An all-new tool kit: Zaltman provides research tools - metaphor elicitation, response latency, and implicit association techniques, to name a few - that will be all-new to marketers and demonstrates how innovators can use these tools to get clues from the subconscious when developing new products and finding new solutions, long before competitors do.
In this book we learn some important facts about buyers and their thinking:
1. Consumers don't think in well-reasoned, linear ways. 2. Consumers cannot plausibly explain their thinking and behavior (because 95% of our thinking takes place in our unconscious). 3. Consumer's mind, brains, bodies, and culture can only be studied in relation to each other. 4. Consumer's memories may not accurately reflect their experience and those memories can change over time. 5. Consumers do not think primarily in words. The unconscious mind reveals itself as metaphors (similes, analogies, allegories, personifications, and proverbs). 6. Customers rarely can absorb a company message and interpret it correctly. They constantly reinterpret these messages in terms of their own unique experiences.
In How Customers Think, Zaltman provides an interesting perspective on the field of market research as it relates to consumer behavior. According to Zaltman, (1) thought is based on images, not words; (2) most communication is non-verbal; (3) metaphors are central to thought and (4) memory is fragile. The book is very well researched (and footnoted) and well written, with abstract concepts presented with real-life examples that support the thesis being presented. In the end you may not buy into all of the conclusions reached by Zaltman, but the material is sufficiently compelling to least warrant serious consideration. The material will clearly make you think about previous assumptions. If you do market research or make decisions based on market research, Zaltman's book should be part of your essential.
“There are no mature markets. Only lazy marketers!” declares Sergio Zyman in his book The End of Marketing as We know It. As the world frequently shows, consumers follow those products that touch their heart (iPod is a good example.
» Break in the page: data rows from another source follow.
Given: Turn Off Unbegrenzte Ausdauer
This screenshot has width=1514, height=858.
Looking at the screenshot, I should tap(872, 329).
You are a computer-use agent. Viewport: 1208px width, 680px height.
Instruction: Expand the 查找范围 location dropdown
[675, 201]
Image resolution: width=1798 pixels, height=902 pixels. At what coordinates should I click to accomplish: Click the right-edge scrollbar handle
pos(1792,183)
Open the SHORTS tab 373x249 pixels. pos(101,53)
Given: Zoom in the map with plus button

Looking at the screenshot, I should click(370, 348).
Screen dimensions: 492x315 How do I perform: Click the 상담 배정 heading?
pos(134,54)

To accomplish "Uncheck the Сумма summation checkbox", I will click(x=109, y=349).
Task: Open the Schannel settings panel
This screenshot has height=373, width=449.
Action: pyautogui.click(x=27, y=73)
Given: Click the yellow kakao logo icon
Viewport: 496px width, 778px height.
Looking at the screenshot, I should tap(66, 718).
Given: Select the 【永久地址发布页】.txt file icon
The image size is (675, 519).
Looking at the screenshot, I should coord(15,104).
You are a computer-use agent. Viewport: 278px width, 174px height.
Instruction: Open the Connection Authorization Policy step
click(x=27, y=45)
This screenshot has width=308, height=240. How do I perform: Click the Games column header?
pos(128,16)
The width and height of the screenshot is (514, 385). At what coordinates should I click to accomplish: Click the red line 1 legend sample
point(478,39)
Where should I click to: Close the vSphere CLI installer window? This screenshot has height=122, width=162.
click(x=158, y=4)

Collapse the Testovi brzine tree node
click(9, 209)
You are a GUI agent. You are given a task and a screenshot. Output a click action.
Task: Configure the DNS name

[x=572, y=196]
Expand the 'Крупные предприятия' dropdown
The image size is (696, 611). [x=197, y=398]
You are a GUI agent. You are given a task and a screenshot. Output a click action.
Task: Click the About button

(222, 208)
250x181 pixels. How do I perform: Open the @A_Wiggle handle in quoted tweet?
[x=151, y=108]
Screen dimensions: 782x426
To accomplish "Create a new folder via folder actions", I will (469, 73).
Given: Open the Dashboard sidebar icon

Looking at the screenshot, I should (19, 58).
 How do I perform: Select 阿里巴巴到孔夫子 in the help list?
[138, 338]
Apple didn’t invent the Mps player, Samsung launched its Yepp line-up long before Apple.)
MSL highly recommends this book to all the professionals in the field of marketing, advertising, market research, communication and product development, as well as university lecturers and academics of marketing, psychology, neuroscience, and sociology.
Target readers:
Marketing professionals, product development professionals, advertising and communication professionals, entrepreneurs, academics, and MBAs.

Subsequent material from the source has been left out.